[Dataset excerpts]
§

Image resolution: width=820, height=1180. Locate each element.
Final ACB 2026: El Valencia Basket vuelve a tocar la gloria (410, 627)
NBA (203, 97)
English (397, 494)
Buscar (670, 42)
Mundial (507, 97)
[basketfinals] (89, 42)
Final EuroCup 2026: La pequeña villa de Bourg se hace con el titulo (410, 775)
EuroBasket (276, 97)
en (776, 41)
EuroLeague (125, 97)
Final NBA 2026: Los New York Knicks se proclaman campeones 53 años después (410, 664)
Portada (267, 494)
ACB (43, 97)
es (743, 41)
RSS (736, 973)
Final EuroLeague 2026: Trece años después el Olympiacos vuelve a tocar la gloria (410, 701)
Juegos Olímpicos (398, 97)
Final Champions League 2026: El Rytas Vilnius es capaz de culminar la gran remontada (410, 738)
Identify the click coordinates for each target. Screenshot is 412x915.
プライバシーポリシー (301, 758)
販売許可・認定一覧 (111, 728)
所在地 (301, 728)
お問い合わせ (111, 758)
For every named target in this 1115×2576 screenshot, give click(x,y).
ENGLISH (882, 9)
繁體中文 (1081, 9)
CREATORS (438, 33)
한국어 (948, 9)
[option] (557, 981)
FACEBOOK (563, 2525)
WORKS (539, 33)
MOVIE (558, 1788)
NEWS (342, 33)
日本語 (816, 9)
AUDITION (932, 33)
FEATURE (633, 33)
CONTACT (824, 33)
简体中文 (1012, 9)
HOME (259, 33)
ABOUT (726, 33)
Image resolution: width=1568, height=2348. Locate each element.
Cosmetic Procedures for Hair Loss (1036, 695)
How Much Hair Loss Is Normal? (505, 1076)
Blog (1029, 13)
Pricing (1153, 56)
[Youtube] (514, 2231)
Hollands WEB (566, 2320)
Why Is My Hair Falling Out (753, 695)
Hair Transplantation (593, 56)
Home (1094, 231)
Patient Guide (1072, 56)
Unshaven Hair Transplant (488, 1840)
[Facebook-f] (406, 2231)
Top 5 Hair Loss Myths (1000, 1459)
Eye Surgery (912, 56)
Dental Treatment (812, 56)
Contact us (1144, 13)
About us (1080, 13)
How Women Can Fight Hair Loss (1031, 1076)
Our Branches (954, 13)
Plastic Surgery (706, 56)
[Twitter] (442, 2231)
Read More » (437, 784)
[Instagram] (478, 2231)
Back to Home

§

» **What is expected**
Set down each record again, exactly as written.

» **Output of the task**
Image resolution: width=820, height=1180. Locate each element.
Final ACB 2026: El Valencia Basket vuelve a tocar la gloria (410, 627)
NBA (203, 97)
English (397, 494)
Buscar (670, 42)
Mundial (507, 97)
[basketfinals] (89, 42)
Final EuroCup 2026: La pequeña villa de Bourg se hace con el titulo (410, 775)
EuroBasket (276, 97)
en (776, 41)
EuroLeague (125, 97)
Final NBA 2026: Los New York Knicks se proclaman campeones 53 años después (410, 664)
Portada (267, 494)
ACB (43, 97)
es (743, 41)
RSS (736, 973)
Final EuroLeague 2026: Trece años después el Olympiacos vuelve a tocar la gloria (410, 701)
Juegos Olímpicos (398, 97)
Final Champions League 2026: El Rytas Vilnius es capaz de culminar la gran remontada (410, 738)
Identify the click coordinates for each target. Screenshot is 412x915.
プライバシーポリシー (301, 758)
販売許可・認定一覧 (111, 728)
所在地 (301, 728)
お問い合わせ (111, 758)
For every named target in this 1115×2576 screenshot, give click(x,y).
ENGLISH (882, 9)
繁體中文 (1081, 9)
CREATORS (438, 33)
한국어 (948, 9)
[option] (557, 981)
FACEBOOK (563, 2525)
WORKS (539, 33)
MOVIE (558, 1788)
NEWS (342, 33)
日本語 (816, 9)
AUDITION (932, 33)
FEATURE (633, 33)
CONTACT (824, 33)
简体中文 (1012, 9)
HOME (259, 33)
ABOUT (726, 33)
Image resolution: width=1568, height=2348. Locate each element.
Cosmetic Procedures for Hair Loss (1036, 695)
How Much Hair Loss Is Normal? (505, 1076)
Blog (1029, 13)
Pricing (1153, 56)
[Youtube] (514, 2231)
Hollands WEB (566, 2320)
Why Is My Hair Falling Out (753, 695)
Hair Transplantation (593, 56)
Home (1094, 231)
Patient Guide (1072, 56)
Unshaven Hair Transplant (488, 1840)
[Facebook-f] (406, 2231)
Top 5 Hair Loss Myths (1000, 1459)
Eye Surgery (912, 56)
Dental Treatment (812, 56)
Contact us (1144, 13)
About us (1080, 13)
How Women Can Fight Hair Loss (1031, 1076)
Our Branches (954, 13)
Plastic Surgery (706, 56)
[Twitter] (442, 2231)
Read More » (437, 784)
[Instagram] (478, 2231)
Back to Home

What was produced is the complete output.